Today I Learned Notes to self about software development

    form_with multipart data

    This whole time I thought I needed to do this for supporting files in forms:

      form_with(model: attachment, html: { enctype: "multipart/form-data"} ) 
    

    but it turns out you can actually just do this:

    form_with(model: attachment, multipart: true)
    

    which is cleaner and easier to remember.

    When to use DB Indexes

    Indexes are something I don’t really think about a lot, but know that they can have dramatic impacts on performance.

    A good rule of thumb is to create database indexes for everything that is referenced in the WHERE, HAVING and ORDER BY parts of your SQL queries. — Igor Šarčević

    You should pretty much add indexes to all foreign keys.

    An index for a certain column/columns in a database works similarly to an index in a book. Instead of scanning every page of a book for all instances of a subject, we flip to the index, which is usually alphabetized in some fashion, and find the subject in there. The subject entry points us to the relevant pages of the book. — source

    Another case is for uniqueness.

    For example, if a users table has a uniqueness validation for combination email and username.

    (i.e. there cannot be more than one user with the same email/username combo)

    Indexing the email attribute will allow our database to abort any save operation on a non-unique email, giving us a second line of defense against the wild users of your site.

    add_index :table_name, [:column_name_a, :column_name_b], unique: true
    

    source

    Ruby Refinements

    Whenever I’ve had a predifined class and wanted to add/modify a method to it, I’ve always patched it or seen people make a Concern or something.

    Apparently, Ruby has a built in thing for this exactly that is better called Refinements.

    # Instead of a monkey patch
    
    class String
      def to_a
        return [] if blank?
    
        str = dup
        str.slice!("[")
        str.slice!("]")
        str.split(",")
      end
    end
    
    # Do this instead
    
    
    module StringToArray
      refine String do
        def to_a
          return [] if blank?
    
          str = dup
          str.slice!("[")
          str.slice!("]")
          str.split(",")
        end
      end
    end
    
    # Then in module or class that you use it
    module ResourceCreator
      using StringToArray
    end
    

    Git Bisect

    Binary search through your git log to find where you hecked up and introduced a bug.

    This command saved my life. I was trying to debug a really silly error that I couldn’t debug with error messages because the issue happened because a method was added to a core class and the stacktrace was not helpful. git bisect was the ONLY thing that worked.

    Video I watched:

    Git Bisect

    Notes

    git bisect start
    git bisect bad          # marks current commit doesn't work
    git bisect good d0bf3f6 # specify latest commit that *does* work
    
    # for each commit given, mark bad or good with
    git bisect bad
    git bisect good
    # when done,
    git bisect reset
    

    Aside: embed videos in markdown with: https://markdown-videos.jorgenkh.no/

    Bootstrap Modal with Dynamic Content

    For context, I was working on a feature to to allow users to preview the associated thread (in a modal) of each notification from the notifications index page. While the notifications were paginated, the post threads could be very large. The naive approach of just having a modal for each notification was very ineffecient when threads were large and made the page load slow.
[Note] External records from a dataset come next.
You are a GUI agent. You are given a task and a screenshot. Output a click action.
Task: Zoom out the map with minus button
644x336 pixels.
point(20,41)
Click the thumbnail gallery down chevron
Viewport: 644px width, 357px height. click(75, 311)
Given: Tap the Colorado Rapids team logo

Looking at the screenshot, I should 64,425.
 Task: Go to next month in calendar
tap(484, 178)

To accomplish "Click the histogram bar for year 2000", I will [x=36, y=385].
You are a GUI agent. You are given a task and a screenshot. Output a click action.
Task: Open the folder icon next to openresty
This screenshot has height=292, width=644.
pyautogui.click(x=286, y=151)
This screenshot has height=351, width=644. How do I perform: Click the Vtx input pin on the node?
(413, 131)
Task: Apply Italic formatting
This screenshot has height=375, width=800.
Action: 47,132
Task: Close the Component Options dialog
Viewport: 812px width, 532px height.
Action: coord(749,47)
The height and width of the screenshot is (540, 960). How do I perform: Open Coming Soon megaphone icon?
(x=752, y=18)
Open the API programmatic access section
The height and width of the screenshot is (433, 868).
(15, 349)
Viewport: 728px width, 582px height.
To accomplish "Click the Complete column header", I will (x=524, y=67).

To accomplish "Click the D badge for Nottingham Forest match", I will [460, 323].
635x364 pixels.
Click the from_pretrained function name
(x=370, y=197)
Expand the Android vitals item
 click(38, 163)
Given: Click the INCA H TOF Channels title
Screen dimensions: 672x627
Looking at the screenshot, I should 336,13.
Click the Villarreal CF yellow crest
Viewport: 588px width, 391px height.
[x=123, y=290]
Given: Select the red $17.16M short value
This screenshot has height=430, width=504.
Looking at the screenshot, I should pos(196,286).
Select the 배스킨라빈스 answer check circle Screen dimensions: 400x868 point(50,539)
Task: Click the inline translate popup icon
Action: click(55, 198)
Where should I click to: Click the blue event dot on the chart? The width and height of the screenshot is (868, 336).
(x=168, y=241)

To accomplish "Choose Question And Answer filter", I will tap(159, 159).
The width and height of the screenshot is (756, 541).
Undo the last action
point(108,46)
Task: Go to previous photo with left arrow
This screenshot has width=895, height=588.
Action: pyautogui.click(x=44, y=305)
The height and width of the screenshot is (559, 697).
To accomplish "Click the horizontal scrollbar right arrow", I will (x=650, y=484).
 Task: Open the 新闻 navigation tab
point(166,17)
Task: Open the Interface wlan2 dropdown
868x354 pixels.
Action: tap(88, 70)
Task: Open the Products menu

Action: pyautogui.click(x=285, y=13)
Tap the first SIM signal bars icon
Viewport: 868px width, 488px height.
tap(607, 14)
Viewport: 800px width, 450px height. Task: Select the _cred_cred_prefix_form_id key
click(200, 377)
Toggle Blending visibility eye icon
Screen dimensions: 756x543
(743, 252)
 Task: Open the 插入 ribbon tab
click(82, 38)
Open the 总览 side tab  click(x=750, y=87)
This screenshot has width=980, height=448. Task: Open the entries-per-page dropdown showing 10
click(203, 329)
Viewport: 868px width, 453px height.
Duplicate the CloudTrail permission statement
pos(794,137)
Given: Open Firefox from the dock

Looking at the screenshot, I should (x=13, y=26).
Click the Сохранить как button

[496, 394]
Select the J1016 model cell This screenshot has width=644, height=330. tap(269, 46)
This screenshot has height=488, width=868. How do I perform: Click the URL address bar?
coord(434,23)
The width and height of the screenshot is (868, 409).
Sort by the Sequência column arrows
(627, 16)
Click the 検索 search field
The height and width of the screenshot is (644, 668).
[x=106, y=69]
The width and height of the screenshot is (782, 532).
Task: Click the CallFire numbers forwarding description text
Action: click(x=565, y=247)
    To increase the performace, I wanted to render just one modal and have the content change depending on which notification was clicked.

    This was a little tricky to get timings right for when and what content to load, but this article helped me a lot.

    https://philonrails.substack.com/p/loading-dynamic-content-on-opening

    Eventually I added an auto-scroll to the exact part of the thread that was related to the notification to.